2013-10-22
Dostęp do wpisu:
Publiczny
| Być swoim przyjacielem.. (czytano: 3192 razy)
Potrzebowałam aż 57 lat, żeby zostać swoim przyjacielem.
Potrzebowałam aż tylu lat, żeby zrozumieć, że żeby być szczęśliwą, należy zaprzyjaźnić się z samą sobą, należy we wszystkim co robię dostarczać sobie samej przyjemność.
Potrzebowałam aż 57 lat, żeby zrozumieć że jedynym czego nie kupię jest czas....czas którego z każdym minionym dniem mam coraz mniej..
Najdziwniejsze w tym wszystkim jest to, że mój organizm szybciej to sobie uświadomił, niźli moja głowa...

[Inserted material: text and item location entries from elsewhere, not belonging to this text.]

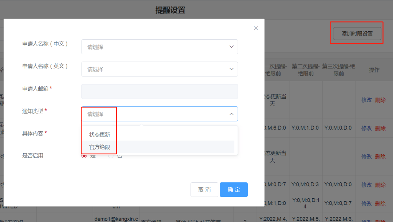Screen dimensions: 393x222
Task: Collapse the 通知类型 dropdown via its up arrow
Action: coord(231,114)
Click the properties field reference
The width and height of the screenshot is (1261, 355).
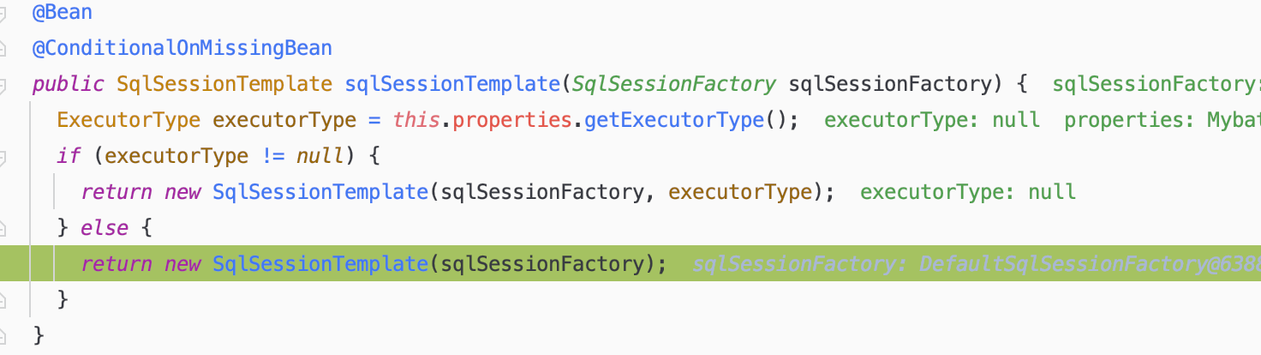click(x=512, y=120)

Dawniej najważniejsi byli inni...
Dawniej każdy start był dla mnie "rywalizacją"..dziś jest dostarczaniem przyjemności. Dziś nie wynik jest najważniejszy, dziś najważniejsze jest żebym bawiła się tym co robię...Dziś nic na siłę, a dla odczuwania wielkiej radości i przyjemności z tego co robię i że wciąż mogę to robić.
Narcyzm to czy egoizm???
Ani jedno, ani drugie :)
Blog moga komentować wszyscy zalogowani czytelnicyDodaj komentarz do wpisu dario_7 (2013-10-22,12:15): I z przyjemnością mi "dołożysz" w Maratonie Beskidy? :D paulo (2013-10-22,13:13): też dorastam powoli do tego :) i cieszę się, że mogę Ci od czasu do czasu fizycznie towarzyszyć :) Miło było uścisnąć Tobie dłoń w Szamotułach :) snipster (2013-10-22,14:11): Już widzę, jak Marysia odpuszcza rywalkom i z uśmiechem na ustach zwiedza maratony... ;) (2013-10-22,14:42): dlaczego nie uczą tego w szkołach?! Pawel1973 (2013-10-22,15:01): No cóż! Niewątpliwą zaletą biegania, ale dostrzeganą po wielu latach, jest to że szybciej uświadamiamy sobie ubytek sił i godzimy się z upływem czasu. Siedzący całe życie przed telewizorem sądzą, że w wieku np 60 lat są w stanie zrobić to co w wieku 30;-)aż do niemiłego przebudzenia na kardiologi. DamianSz (2013-10-22,18:40): Przyjemnie jest wygrywać ,-) jacdzi (2013-10-25,16:38): Mamy cos wspolnego, ja tez jestem Twoim przyjacielem!